* _Excerpted records_:
━━━
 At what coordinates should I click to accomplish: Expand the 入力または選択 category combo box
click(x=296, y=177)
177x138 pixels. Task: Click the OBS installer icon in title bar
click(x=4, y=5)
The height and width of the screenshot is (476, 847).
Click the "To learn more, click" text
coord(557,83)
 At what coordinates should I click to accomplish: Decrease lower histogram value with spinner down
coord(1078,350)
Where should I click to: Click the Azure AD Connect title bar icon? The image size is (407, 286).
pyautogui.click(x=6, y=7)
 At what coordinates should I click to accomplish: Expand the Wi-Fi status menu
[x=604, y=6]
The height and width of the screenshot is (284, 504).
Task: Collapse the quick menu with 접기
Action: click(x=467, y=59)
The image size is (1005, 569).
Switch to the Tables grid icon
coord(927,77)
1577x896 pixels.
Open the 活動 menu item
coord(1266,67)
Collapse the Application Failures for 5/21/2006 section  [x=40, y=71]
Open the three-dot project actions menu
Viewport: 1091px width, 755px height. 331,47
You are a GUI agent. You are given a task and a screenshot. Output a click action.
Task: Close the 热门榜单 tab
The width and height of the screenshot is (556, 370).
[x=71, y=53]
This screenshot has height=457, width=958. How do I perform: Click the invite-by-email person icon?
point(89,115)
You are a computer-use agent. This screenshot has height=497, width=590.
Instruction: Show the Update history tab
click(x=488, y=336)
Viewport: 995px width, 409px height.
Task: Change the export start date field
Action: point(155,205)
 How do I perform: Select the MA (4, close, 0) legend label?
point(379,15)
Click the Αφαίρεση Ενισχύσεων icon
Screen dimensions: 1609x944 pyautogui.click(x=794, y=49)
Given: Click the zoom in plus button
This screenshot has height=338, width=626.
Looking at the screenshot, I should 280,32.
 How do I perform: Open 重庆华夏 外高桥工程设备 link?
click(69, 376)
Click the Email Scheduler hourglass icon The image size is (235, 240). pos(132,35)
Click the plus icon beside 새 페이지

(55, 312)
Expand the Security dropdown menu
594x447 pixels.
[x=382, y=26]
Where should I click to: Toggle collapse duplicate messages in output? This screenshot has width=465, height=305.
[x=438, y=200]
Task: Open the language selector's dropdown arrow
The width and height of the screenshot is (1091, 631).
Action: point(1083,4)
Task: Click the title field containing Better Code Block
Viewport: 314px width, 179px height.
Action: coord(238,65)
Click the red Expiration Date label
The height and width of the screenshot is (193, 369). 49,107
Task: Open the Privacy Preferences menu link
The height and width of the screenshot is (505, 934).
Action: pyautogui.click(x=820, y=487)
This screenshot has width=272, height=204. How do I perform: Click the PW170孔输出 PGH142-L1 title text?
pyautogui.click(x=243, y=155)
━━━
Can you output everything from the line containing "The height and width of the screenshot is (476, 847)." down to the line containing "Viewport: 1091px width, 755px height. 331,47", both ends included, as a Markdown table with columns Row and Text, numbering each line and skipping any blank ones?

| Row | Text |
|---|---|
| 1 | The height and width of the screenshot is (476, 847). |
| 2 | Click the "To learn more, click" text |
| 3 | coord(557,83) |
| 4 |  At what coordinates should I click to accomplish: Decrease lower histogram value with spinner down |
| 5 | coord(1078,350) |
| 6 | Where should I click to: Click the Azure AD Connect title bar icon? The image size is (407, 286). |
| 7 | pyautogui.click(x=6, y=7) |
| 8 |  At what coordinates should I click to accomplish: Expand the Wi-Fi status menu |
| 9 | [x=604, y=6] |
| 10 | The height and width of the screenshot is (284, 504). |
| 11 | Task: Collapse the quick menu with 접기 |
| 12 | Action: click(x=467, y=59) |
| 13 | The image size is (1005, 569). |
| 14 | Switch to the Tables grid icon |
| 15 | coord(927,77) |
| 16 | 1577x896 pixels. |
| 17 | Open the 活動 menu item |
| 18 | coord(1266,67) |
| 19 | Collapse the Application Failures for 5/21/2006 section  [x=40, y=71] |
| 20 | Open the three-dot project actions menu |
| 21 | Viewport: 1091px width, 755px height. 331,47 |